--- START Given data ---

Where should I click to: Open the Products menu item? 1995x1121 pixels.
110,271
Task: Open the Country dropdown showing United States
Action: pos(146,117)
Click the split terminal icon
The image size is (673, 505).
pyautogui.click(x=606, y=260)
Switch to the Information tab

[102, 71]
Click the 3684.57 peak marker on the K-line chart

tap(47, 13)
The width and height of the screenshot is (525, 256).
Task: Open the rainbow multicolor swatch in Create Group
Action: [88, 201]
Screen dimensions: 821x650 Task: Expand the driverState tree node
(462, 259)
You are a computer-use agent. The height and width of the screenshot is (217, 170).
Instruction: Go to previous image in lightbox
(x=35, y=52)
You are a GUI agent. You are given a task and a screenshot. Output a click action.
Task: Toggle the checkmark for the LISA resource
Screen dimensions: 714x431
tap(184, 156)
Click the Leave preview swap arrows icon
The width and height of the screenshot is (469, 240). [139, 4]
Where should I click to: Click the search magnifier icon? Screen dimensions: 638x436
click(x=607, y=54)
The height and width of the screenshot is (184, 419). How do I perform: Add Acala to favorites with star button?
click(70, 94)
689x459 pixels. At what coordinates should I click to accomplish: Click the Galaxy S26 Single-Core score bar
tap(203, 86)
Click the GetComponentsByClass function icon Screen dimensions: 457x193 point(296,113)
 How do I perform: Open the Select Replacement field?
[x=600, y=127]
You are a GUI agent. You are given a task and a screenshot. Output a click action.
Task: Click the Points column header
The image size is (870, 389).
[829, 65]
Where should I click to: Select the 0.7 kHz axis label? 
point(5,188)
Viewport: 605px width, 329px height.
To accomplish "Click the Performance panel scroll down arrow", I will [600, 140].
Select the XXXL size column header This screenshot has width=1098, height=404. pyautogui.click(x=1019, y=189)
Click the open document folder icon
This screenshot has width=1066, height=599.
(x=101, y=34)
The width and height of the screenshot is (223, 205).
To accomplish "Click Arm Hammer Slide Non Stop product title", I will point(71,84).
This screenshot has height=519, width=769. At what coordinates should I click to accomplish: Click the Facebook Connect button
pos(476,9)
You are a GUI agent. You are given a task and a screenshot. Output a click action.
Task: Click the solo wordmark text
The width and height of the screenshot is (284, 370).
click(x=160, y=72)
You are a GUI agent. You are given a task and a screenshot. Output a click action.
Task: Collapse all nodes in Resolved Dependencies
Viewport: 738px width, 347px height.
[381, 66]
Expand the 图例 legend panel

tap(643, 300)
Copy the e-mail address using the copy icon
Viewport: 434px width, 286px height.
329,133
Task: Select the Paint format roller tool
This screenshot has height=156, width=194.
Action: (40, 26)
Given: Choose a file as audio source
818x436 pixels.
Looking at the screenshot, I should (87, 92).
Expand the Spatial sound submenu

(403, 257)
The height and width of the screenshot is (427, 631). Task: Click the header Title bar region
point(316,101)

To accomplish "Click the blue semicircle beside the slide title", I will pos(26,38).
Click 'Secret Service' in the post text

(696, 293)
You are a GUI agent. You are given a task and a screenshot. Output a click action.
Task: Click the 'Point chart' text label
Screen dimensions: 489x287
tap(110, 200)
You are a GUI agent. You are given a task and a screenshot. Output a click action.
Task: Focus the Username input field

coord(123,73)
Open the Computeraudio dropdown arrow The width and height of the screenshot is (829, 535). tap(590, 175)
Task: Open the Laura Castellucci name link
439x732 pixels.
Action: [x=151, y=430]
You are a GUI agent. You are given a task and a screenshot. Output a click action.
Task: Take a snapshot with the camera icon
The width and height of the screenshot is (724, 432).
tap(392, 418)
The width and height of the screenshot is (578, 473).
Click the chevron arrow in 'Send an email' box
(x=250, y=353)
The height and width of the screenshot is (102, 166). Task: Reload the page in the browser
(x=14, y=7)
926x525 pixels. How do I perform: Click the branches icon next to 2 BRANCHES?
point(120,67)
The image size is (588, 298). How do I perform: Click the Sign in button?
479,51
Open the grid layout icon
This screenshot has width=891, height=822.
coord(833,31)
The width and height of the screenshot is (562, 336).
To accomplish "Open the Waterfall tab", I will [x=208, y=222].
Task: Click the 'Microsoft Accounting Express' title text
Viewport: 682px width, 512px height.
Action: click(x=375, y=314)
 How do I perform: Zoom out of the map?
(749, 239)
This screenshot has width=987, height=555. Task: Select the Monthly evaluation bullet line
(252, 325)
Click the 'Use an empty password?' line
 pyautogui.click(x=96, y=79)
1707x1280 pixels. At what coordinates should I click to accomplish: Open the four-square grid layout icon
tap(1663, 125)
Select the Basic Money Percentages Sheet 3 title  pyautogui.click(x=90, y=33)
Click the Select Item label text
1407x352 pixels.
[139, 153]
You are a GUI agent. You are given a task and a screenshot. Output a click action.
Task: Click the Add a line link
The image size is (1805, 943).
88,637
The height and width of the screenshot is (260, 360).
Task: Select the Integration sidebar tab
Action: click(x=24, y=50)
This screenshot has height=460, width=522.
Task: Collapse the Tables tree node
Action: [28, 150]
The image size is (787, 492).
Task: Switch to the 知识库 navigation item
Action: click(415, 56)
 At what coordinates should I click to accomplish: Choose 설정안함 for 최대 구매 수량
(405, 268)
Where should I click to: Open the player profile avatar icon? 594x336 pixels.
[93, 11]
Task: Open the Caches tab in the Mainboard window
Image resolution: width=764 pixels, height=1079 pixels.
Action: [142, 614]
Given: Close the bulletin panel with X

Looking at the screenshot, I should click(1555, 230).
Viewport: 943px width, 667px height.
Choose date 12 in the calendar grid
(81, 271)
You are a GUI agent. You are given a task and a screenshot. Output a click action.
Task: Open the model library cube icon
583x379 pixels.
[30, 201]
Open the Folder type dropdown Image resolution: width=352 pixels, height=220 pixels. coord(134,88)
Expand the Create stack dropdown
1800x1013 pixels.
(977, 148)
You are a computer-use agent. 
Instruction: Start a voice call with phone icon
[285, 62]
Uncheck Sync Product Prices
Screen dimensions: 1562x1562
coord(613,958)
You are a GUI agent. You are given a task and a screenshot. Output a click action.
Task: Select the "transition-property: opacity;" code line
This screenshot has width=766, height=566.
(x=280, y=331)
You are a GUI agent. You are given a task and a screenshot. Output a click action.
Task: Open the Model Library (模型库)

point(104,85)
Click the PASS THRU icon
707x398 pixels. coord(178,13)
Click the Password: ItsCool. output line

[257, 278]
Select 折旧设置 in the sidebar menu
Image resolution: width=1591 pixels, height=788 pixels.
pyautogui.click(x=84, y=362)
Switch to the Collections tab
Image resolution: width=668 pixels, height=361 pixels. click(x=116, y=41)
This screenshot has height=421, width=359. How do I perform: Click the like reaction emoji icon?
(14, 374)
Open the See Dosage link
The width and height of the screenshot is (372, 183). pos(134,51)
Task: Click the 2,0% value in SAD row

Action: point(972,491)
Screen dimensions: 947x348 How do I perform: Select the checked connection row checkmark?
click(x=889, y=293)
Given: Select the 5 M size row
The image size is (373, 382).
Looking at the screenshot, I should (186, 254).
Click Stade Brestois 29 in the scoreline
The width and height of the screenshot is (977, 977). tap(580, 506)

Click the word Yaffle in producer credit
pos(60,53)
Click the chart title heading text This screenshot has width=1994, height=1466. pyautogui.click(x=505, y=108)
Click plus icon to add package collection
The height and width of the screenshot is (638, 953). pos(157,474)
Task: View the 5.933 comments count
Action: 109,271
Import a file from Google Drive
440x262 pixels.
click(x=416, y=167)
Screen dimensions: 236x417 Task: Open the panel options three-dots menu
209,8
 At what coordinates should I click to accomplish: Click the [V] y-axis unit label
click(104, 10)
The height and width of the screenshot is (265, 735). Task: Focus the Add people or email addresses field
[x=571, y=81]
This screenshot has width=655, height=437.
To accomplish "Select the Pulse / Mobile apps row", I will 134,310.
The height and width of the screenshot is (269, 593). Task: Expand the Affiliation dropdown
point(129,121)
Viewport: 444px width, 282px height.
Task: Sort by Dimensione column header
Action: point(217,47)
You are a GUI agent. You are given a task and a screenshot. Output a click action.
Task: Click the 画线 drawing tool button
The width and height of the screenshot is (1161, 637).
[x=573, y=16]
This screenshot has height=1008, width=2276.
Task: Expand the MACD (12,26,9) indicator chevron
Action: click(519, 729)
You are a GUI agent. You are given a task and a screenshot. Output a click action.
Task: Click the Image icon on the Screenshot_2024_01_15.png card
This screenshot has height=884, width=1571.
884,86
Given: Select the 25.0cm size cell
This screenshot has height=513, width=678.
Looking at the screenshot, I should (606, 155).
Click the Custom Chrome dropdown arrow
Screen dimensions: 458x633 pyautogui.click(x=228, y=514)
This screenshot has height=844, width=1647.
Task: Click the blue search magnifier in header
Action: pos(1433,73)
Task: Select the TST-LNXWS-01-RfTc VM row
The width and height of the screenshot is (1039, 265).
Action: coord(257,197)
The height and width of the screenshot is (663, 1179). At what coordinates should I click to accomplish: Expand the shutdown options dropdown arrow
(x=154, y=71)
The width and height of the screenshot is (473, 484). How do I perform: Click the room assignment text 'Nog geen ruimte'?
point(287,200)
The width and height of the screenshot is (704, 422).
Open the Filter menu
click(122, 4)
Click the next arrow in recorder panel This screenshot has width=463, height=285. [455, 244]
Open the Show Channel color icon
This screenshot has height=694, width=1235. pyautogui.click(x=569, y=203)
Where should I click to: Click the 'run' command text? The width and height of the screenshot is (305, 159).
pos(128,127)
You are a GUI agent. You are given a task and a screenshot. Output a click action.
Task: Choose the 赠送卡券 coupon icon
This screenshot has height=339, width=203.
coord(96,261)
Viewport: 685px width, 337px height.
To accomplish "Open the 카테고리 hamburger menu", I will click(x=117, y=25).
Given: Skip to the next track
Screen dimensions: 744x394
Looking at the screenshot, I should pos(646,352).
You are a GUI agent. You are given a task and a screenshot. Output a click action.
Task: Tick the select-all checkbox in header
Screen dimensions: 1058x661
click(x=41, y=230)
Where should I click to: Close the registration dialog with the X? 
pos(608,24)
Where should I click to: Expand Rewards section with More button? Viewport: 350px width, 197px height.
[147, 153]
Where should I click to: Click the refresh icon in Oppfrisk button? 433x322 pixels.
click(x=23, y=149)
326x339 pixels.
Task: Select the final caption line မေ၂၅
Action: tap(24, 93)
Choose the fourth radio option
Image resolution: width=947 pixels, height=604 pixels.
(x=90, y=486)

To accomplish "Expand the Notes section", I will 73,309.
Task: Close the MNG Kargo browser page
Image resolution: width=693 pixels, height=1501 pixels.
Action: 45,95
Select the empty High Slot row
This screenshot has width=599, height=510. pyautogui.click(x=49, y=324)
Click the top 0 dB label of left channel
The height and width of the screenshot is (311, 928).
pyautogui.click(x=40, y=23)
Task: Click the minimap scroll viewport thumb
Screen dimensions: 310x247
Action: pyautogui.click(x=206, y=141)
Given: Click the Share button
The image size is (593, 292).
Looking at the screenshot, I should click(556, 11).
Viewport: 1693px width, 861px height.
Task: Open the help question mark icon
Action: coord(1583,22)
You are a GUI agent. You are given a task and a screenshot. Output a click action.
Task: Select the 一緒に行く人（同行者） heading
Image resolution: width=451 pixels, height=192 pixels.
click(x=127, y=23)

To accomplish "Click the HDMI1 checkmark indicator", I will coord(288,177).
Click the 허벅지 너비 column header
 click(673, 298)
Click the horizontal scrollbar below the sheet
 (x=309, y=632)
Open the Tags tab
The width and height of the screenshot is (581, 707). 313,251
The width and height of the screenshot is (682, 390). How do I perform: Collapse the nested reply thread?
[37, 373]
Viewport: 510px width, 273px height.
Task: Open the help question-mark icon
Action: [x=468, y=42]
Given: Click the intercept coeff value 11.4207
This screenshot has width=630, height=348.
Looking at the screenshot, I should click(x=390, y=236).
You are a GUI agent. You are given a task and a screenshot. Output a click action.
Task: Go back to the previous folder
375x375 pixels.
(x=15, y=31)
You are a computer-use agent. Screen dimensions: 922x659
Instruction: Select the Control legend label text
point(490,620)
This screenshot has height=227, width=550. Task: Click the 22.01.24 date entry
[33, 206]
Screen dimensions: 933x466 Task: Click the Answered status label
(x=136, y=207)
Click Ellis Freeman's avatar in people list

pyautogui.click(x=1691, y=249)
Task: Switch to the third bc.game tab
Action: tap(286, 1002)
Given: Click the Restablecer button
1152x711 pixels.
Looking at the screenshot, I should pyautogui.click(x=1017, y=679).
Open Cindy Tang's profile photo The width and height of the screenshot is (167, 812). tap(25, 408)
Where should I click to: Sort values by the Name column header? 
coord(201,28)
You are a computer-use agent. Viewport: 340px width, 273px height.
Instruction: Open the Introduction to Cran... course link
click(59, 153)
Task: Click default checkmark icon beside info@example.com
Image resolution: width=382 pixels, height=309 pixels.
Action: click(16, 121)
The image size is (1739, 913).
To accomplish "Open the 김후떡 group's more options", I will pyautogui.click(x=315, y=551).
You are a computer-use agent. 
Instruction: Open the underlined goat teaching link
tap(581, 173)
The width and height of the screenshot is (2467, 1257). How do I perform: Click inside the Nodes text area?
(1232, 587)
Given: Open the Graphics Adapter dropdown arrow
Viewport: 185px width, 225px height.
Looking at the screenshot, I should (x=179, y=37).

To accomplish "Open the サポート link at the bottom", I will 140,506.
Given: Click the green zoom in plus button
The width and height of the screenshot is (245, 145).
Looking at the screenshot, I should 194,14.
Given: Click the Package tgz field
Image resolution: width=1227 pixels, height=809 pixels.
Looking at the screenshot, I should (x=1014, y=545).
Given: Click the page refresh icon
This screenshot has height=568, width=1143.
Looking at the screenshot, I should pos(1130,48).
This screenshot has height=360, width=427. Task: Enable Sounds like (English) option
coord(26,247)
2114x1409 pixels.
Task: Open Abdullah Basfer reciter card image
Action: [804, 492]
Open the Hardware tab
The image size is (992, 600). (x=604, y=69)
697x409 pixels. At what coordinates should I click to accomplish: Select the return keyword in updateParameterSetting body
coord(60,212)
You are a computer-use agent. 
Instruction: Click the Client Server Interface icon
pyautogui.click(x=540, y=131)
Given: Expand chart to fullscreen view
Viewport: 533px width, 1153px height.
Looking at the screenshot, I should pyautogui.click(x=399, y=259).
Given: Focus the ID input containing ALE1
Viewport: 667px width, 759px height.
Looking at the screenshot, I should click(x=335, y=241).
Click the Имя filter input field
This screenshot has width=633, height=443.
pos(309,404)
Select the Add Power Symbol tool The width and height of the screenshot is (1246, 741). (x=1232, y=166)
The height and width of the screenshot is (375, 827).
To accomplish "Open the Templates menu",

--- END Given data ---

**Exercise**:
Copy out, unchanged, each line of the records above that contains the string "chevron".

**Exercise output**:
Click the chevron arrow in 'Send an email' box
Task: Expand the MACD (12,26,9) indicator chevron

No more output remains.